Let's go over individual parts.

The novel was written in 1992

First, the year 1992. In 1992, information was rather limited. There was no way to search the internet (the first fully text based search service came out in 1994), and the Internet was still brand new (to the public). Online communities were still in their really early phases. Even in existing online communities, something a few years away may not have been known about yet. In short, it could be very difficult to know about up-and-coming technologies back then.

With the Internet (and everywhere else) now, you have several sources and tools at your fingertips, which you can use to make predictions about technology advances (or even make them up). There's a pretty major contrast between what information you could find then and what you can find now (as well as the difficulty of finding such information).

However, this leaves the question of what you need to do unanswered. It merely provides some explanation on how much easier it will be now.

Near future (mid-21st century)

Regarding near-future, there are obviously going to be some things that simply aren't that advanced. Even today, there are some industries that are years behind others in terms of what they could be now. It's simply because that hasn't been the focus.

Depending on just how far in the future "near future" is (10-minutes-into-the-future alternate world, or 25 years down the line?), you can get away with variable amounts of stuff.

no "tech failure" that eliminated them. [No explanation as to why it's that primitive]

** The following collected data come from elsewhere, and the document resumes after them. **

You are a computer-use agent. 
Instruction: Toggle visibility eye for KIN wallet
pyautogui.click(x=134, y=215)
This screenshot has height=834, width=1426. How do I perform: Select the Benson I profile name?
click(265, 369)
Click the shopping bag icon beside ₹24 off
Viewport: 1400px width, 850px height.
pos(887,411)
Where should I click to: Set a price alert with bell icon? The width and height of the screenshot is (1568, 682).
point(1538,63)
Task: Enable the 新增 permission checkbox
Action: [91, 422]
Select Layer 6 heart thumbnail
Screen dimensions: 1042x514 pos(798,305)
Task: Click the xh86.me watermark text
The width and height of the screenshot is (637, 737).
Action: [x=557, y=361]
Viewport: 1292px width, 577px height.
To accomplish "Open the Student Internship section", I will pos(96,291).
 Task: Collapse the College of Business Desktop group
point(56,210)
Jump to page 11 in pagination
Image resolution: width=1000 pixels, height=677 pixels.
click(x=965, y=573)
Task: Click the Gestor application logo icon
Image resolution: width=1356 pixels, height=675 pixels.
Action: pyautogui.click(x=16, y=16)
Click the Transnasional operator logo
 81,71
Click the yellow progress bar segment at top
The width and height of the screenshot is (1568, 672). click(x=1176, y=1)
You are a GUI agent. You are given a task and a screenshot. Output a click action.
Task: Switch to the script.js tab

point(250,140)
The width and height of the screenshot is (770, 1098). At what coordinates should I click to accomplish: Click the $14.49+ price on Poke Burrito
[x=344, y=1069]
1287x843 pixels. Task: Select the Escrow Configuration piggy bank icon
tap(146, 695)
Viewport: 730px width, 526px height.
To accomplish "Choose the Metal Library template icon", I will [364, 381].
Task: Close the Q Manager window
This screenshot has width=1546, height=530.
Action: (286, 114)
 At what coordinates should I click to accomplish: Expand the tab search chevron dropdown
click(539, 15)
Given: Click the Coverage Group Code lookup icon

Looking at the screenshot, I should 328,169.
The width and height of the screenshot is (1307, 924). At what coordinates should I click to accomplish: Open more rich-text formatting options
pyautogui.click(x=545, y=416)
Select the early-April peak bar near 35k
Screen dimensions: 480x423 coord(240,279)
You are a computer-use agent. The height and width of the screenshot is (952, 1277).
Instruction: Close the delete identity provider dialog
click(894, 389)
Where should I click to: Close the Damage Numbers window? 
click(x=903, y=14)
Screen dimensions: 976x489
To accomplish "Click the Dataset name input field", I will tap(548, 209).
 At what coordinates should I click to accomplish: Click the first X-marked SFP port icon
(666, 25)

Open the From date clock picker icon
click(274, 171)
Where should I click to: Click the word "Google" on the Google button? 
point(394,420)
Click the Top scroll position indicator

I think the short answer is that as long as you can provide an adequate explanation for why certain technology is as advanced (or as archaic) as it is, you can maintain an adequate suspension of disbelief. It's apparent that the author of the book you read failed in that respect.

Now for my own addition

As a science fiction author (not published yet - still working on my book), here's my advice. Look at the big picture as well as the many individual small pictures. On top of that, know the limitations of certain technologies (and perhaps even research). Knowing the limitations allows you to manipulate them or even make subtle indications as to why something isn't as advanced as one might expect.

Using the tools you have available can help you get a good idea of what might be coming up, and this can make it easier to make certain advancements (or non-advancements) seem logical. Looking at the big picture allows you to make adjustments to the technologies and also see why something might not be as advanced. Knowing limitations will allow you to bend the rules, or even give strict adherence to the rules, but with slightly unrealistic advances (such as something that would normally be 25 years ahead of its time in your book's world). Combining these techniques allows you to make minor stretches in several of the fields.

I suppose you want to make sure there aren't any anachronisms. One easy way is to just not mention technology that isn't critical to the story. You can also use existing ideas, with your own touch. The fewer things you have to explain, the fewer things you have to worry about.

If you're into adding a bit of a comedic spin, you can even lampshade the fact that something's not as advanced as it should be. There are numerous methods for doing this. I particularly like it when a character has to work with a certain primitive technology, and it goes through his/her mind (or he/she even says) that there's really no good reason for it not to be advanced. If you're unfamiliar with Lampshade Hanging (and by extension, TVTropes), the article will give you a good idea of how to go about it, as well as give you plentiful examples.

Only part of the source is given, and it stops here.